___ Data records

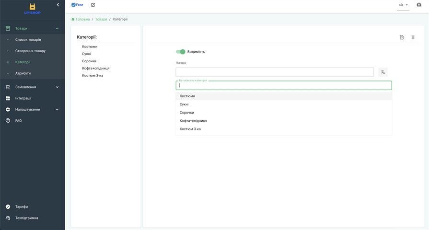Collapse sidebar with the chevron arrow
Screen dimensions: 429x230
tap(58, 5)
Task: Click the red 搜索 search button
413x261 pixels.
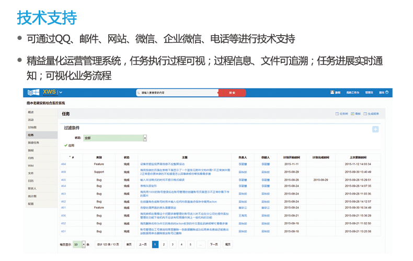Action: 231,92
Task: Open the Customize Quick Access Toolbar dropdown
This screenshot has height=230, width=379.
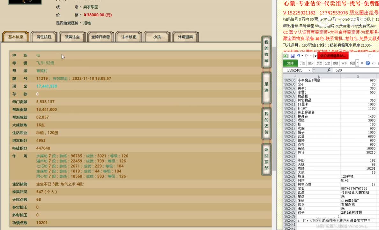Action: [315, 56]
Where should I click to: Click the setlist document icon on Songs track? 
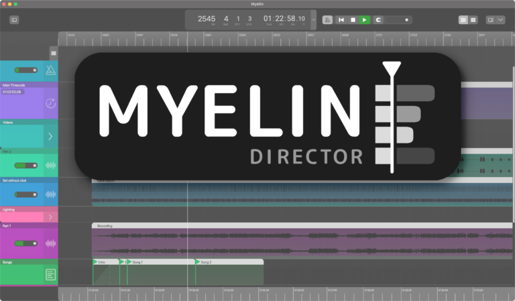pos(50,274)
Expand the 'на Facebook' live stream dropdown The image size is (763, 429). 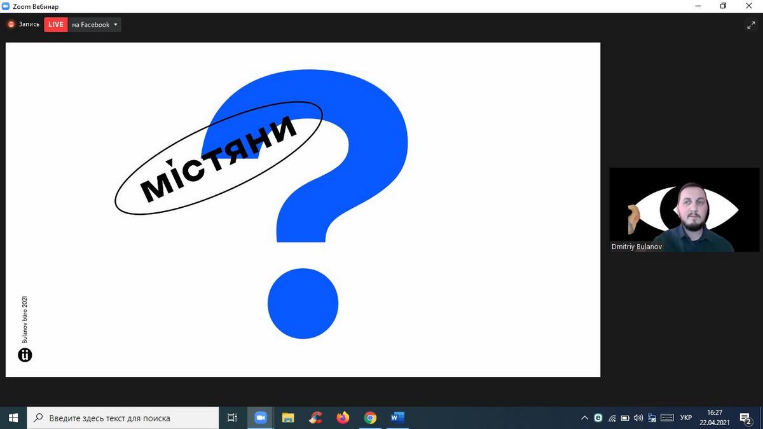(116, 25)
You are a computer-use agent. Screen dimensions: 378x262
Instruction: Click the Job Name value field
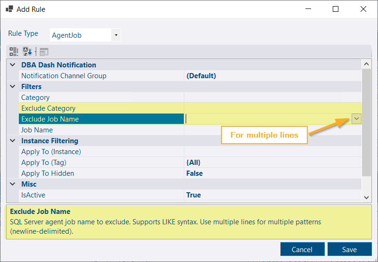pos(271,130)
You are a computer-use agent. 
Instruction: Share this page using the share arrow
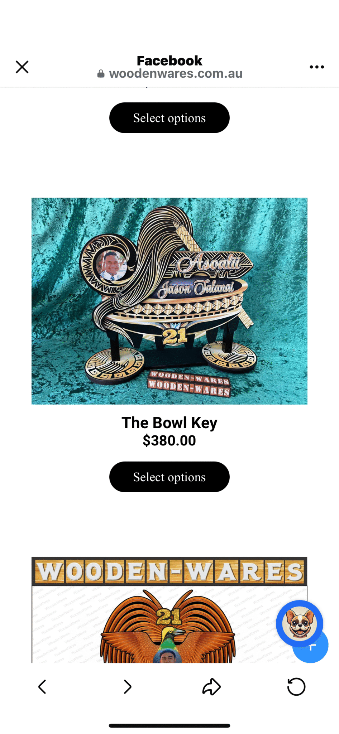click(x=211, y=687)
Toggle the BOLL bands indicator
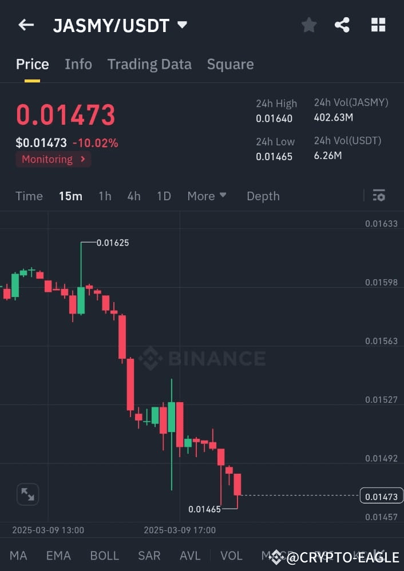This screenshot has width=404, height=571. pyautogui.click(x=105, y=556)
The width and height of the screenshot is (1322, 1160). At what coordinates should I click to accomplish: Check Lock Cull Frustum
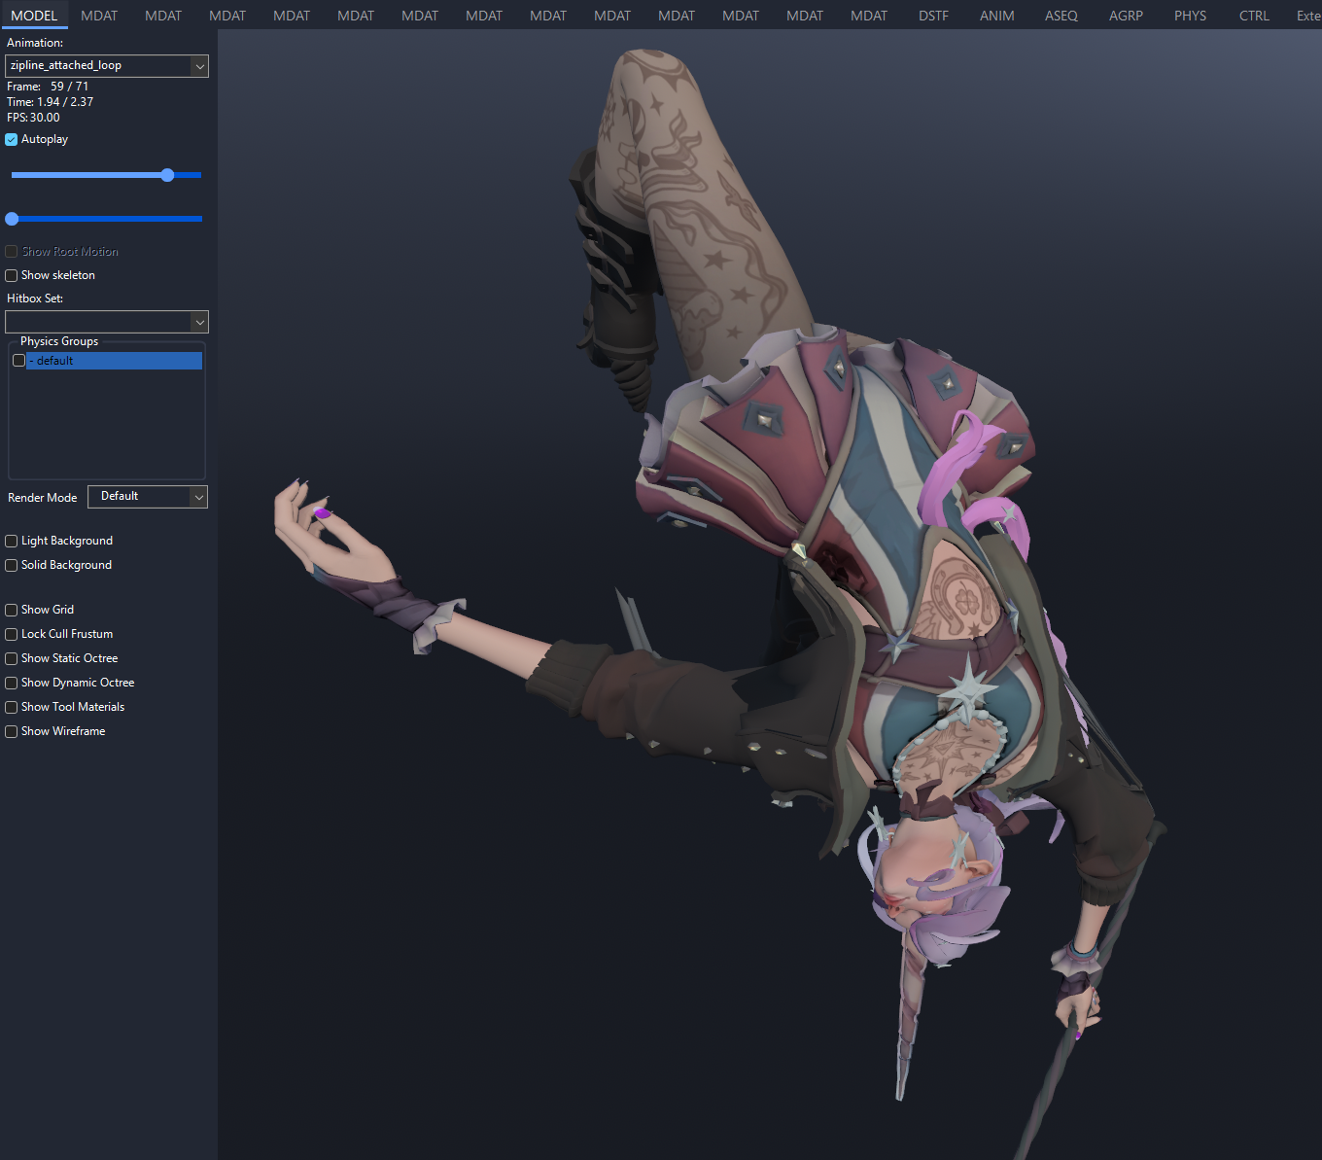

______

→ Task details
From the data above, copy out every line with the string "agent" in it.

→ Your response
You are a computer-use agent. Screen dimensions: 378x262
You are a computer-use agent. 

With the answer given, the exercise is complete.